Um surpreendente Cabral. A experiência extrema de criação, aqui elevada à eterna criação. Jamais a trégua. A criação não como prêmio, mas destino. Dor. Contrapondo-se à ideia nietzschiana do prazer na criação – “O artista tem maior prazer em criar que o resto dos homens em todos os tipos de atividade” (Humano demasiado humano) – Cabral atribuirá essa experiência extrema a uma espécie de condenação. Condenado a criar, é com pesar que constata o próprio destino conspirando contra ele, ao abater-lhe as forças físicas e psíquicas.

Há definição mais clara que esta para a função da poesia? Teríamos ainda alguma dúvida, a crer em Cabral, quanto à existência de poetas (uma maioria) e poetas (uma minoria)?

Ostinato rigore – rigor obstinado –, uma divisa de Leonardo da Vinci. Valéry a adotara e Cabral teria feito o mesmo, pois os dois escritores se tocam em muito mais que muitos pontos. Valéry falava em “floresta encantada da linguagem” (La forêt enchantée du Langage), um lugar onde as ninfas, que não existem, precisam ser perpetuadas (Ces nymphes, je les veux perpétuer), como escrevera lindamente seu mestre Mallarmé em L’après midi d’un faune.

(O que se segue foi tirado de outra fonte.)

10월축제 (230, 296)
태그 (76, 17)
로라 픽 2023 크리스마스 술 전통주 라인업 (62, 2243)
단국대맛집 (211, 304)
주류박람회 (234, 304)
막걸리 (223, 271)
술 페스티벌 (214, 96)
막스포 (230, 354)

Queria dizer, na verdade, que há uma parte no homem que só se sente realizada na criação (Il y a une partie en l’homme qui ne se sent vivre qu’en créant: j’invente, donc je suis. Como, então, purificar a literatura das emoções, rejeitar aquelas coisas reputadas poéticas – choses reputées poétiques?

Cabral dizia: “Você vê os gregos: o Pégaso, o cavalo que voa, é o símbolo da poesia. Nós deveríamos botar antes, como símbolo da poesia, a galinha ou o peru – que não voam.”

Invencionice, diríamos, de Cabral, admirador de Baudelaire. Neste, o albatroz: Ses ailes de géant l’empêchent de marcher; em Cabral, a galinha, o peru: “Para o poeta, o difícil é não voar, e o esforço que ele deve fazer é esse.” Compreendemos tal algaravia? Entre o albatroz e a galinha, haveríamos mesmo de optar por esta última, má avoante e chinfrim?

Leiamos Cabral nas entrelinhas. Indiretamente. Através, por exemplo, de Drummond, o autor brasileiro – como afirmara – a quem mais devia. “Mais de 50 poemas de Carlos Drummond” – ele teve o cuidado de registrar – “são sobre solidão e dificuldade de comunicação”. E prosseguia:

“Como eu o conheci, ele era um homem de comunicação pessoal difícil. Quanto mais longe, melhor ele se comunicava. Pessoalmente, ele falava pouco. Agora, pelo telefone, falava desbragadamente. Carlos Drummond era incapaz de dizer, pessoalmente, se ele estava com dor de cabeça ou não. No telefone ele já era capaz de dizer a você que estava com o pé machucado. Escrevendo, ele dizia a você o coração dele de que tamanho era.”